* PAGE EXCERPT:

+ + +

Examples include (but are not limited to): UK
EU
UKCEH
Defra
NASA
Laser
Radar
Description
The description is an 'executive summary' that allows the reader to determine the relevance and usefulness of the resource. The text should be concise but should contain sufficient detail to allow the reader to easily determine the scope and limitations of the resource.
The description should describe the data resource in question… …NOT the project/activity which produced it.
Write for readers, not robots!
The description should be in plain English; in other words, write complete sentences rather than fragments. Keep sentences short - the average length of a sentence should be about 15-20 words
Poor |
Better |
---|---|
Moth abundance and pollen transport at sites lit by high-pressure sodium streetlights and unlit control sites sampled at 20 matched pairs of lit and unlit sites within 40 km of Wallingford, Oxfordshire, UK during 2014, as part of a study of the effects of street lighting on moths and nocturnal pollen transport. 3 sampling methods: night-time transects, light-traps and overhead flight activity surveys. Moths identified, counted, and sampled for pollen transported on the proboscis, which was in turn identified and counted. Supported by Natural Environment Research Council Grant NE/K007394/1 |
This dataset contains information about moth abundance and pollen transport at sites lit by high-pressure sodium streetlights and unlit control sites. Moths were sampled at 20 matched pairs of lit and unlit sites within 40 km of Wallingford, Oxfordshire, UK during 2014, as part of a study of the effects of street lighting on moths and nocturnal pollen transport. Three sampling methods were used: night-time transects, light-traps and overhead flight activity surveys. Moths captured were identified, counted, and sampled for pollen transported on the proboscis, which was in turn identified and counted. The work was supported by the Natural Environment Research Council (Grant NE/K007394/1). |
Who, what, when, where, how....

+ + +

* INFORMATION SHOWN:
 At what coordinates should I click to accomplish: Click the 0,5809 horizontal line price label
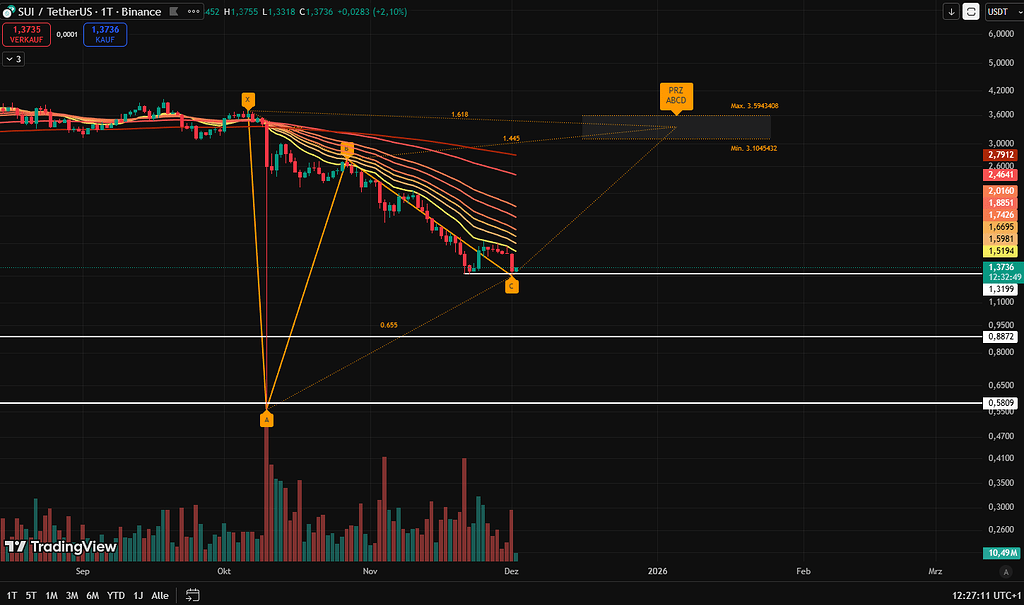[x=1001, y=403]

+ + +

* TASKS AND EXERCISES:
#1 Answer these questions from the guidance on writing descriptions:
(a) What should the average length of a sentence be?
(b) How many matched pairs of lit and unlit sites were sampled?
(c) Which grant supported the work?
#2 State whether each statement agrees with the guidance on writing descriptions:
(a) A description should describe the project that produced the resource.
(b) The moths were sampled within 40 km of Wallingford.
(c) A description should be written in sentence fragments.
#3 Reproduce the guidance on writing descriptions from "Examples include (but" to "which produced it.".

* OUTPUTS IN ORDER:
#1
(a) About 15-20 words.
(b) 20 matched pairs.
(c) Natural Environment Research Council Grant NE/K007394/1.

#2
(a) No: "NOT the project/activity which produced it"
(b) Yes: "within 40 km of Wallingford, Oxfordshire, UK"
(c) No: "write complete sentences rather than fragments"

#3
Examples include (but are not limited to): UK
EU
UKCEH
Defra
NASA
Laser
Radar
Description
The description is an 'executive summary' that allows the reader to determine the relevance and usefulness of the resource. The text should be concise but should contain sufficient detail to allow the reader to easily determine the scope and limitations of the resource.
The description should describe the data resource in question… …NOT the project/activity which produced it.